A vitória do FPÖ ocorre em um momento em que os partidos de extrema-direita em toda a Europa continuam a ganhar força nas eleições nacionais, regionais e europeias.

"Essa não é apenas uma tendência europeia, mas quase uma tendência transatlântica", disse Günay. "A retórica sobre 'recuperar a soberania do nosso país' e 'retomar o controle das nossas fronteiras' não é diferente do que ouvimos do ex-presidente dos EUA, (Donald) Trump."

Caso o FPÖ consiga liderar um governo, ele se juntaria a vários outros partidos de extrema-direita no poder na UE, inclusive na Hungria, Itália e Holanda.

Na vizinha Alemanha, a Alternativa para a Alemanha (AfD), de extrema-direita, também obteve ganhos históricos nas últimas semanas, vencendo sua primeira eleição estadual no Estado da Turíngia, no leste do país, este mês, e ficando em segundo lugar nos Estados vizinhos da Saxônia e Brandemburgo.

"Ter o Partido da Liberdade no governo certamente não seria bom para a União Europeia", disse Reinhard Heinisch, professor da Universidade de Salzburgo.

"Seu modelo é Viktor Orban e o modelo húngaro. Eles são eurocéticos; são muito contrários às sanções contra a Rússia. Eles veem a guerra da Ucrânia como provocada pela Otan e como um projeto das elites europeias e, portanto, retratam os austríacos, devido à inflação e aos altos preços da energia, como uma espécie de vítimas dessa guerra", disse Heinisch. "Kickl não tem a maioria no momento para fazer isso, mas se o Partido da Liberdade acabar em uma posição forte no governo, ele certamente poderá começar a corroer alguns dos aspectos da democracia liberal por dentro", disse ele.

Fundado em 1956 e inicialmente presidido por um ex-funcionário nazista e oficial da SS, o FPÖ é um dos partidos de extrema-direita mais antigos da Europa. Até meados da década de 1980, o partido frequentemente oscilava entre a extrema-direita e o centro, até adotar firmemente uma plataforma partidária de extrema-direita, anti-elite e populista em 1986.

Duas coalizões entre o ÖVP e o FPÖ em 1999 e 2017 tiveram vida curta. As brigas internas dentro do FPÖ no início dos anos 2000 levaram a um rápido fim da primeira coalizão em 2002, enquanto o escândalo "Ibiza-gate" de 2019 - que destacou a estreita relação entre o FPÖ e a Rússia - fez com que o governo entrasse em colapso após apenas 18 meses.
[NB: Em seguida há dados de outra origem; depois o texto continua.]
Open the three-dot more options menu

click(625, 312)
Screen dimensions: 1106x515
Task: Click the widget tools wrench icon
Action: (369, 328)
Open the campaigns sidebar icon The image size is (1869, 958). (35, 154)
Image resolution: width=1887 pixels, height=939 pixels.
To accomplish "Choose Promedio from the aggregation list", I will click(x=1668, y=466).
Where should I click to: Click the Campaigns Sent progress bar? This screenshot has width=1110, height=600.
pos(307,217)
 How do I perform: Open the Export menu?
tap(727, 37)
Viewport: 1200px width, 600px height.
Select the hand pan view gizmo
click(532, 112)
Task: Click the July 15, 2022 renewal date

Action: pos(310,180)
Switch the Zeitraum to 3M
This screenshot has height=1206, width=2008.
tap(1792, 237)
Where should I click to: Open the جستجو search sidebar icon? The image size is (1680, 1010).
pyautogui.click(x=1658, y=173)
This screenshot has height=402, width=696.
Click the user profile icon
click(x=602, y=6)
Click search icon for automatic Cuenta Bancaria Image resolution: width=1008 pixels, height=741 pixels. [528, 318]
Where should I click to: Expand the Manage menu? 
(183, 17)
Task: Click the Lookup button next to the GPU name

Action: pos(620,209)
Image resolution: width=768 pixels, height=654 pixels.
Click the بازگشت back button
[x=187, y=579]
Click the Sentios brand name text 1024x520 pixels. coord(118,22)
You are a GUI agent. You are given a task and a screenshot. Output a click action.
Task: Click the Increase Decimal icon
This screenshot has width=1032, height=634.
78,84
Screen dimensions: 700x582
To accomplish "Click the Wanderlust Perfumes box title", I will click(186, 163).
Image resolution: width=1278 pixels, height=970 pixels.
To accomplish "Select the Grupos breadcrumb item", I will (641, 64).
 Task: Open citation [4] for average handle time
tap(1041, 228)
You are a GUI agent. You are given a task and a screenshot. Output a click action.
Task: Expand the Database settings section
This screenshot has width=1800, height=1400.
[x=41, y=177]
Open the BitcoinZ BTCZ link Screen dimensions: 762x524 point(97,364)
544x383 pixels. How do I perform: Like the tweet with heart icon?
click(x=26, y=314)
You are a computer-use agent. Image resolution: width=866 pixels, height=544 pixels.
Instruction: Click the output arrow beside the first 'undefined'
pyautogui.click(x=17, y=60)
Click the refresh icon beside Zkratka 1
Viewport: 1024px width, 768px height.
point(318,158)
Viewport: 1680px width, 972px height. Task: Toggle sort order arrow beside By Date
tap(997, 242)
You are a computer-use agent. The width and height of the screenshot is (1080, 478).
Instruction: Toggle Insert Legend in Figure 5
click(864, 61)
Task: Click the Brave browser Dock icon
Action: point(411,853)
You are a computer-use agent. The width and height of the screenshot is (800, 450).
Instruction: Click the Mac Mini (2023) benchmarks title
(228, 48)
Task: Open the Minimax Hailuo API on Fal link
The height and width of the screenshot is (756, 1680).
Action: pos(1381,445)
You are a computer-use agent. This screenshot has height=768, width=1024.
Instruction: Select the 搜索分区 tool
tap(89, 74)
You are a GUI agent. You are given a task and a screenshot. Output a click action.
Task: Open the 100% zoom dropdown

Se todos os outros partidos continuarem a se recusar a cooperar com um FPÖ liderado por Kickl, o ÖVP, como potencial criador de reis, pode acabar formando a primeira coalizão tripartite da Áustria com os social-democratas e o centrista NEOS ou os verdes - o atual parceiro de coalizão júnior do ÖVP. A possibilidade de uma coalizão bipartidária entre o ÖVP e os social-democratas estava muito próxima no domingo à noite.

Diante de uma economia em retração e da crescente pressão de outros Estados-membros da UE para diversificar seu fornecimento de energia e reduzir a dependência do gás russo, a Áustria não terá vida fácil durante o próximo período legislativo, independentemente dos partidos que formarem uma coalizão.

A União Europeia tem como objetivo eliminar o gás russo até 2027, mas a Áustria continua dependendo fortemente do gás russo: Em dezembro, 98% do gás do país veio da Rússia.

"A Áustria está passando por uma crise econômica e isso certamente contribuiu para que o FPÖ ganhasse e o atual governo fosse punido", disse Günay. "As pessoas sentem que seu dinheiro vale menos e não há nenhum estímulo econômico no horizonte que possa mudar as coisas para melhor."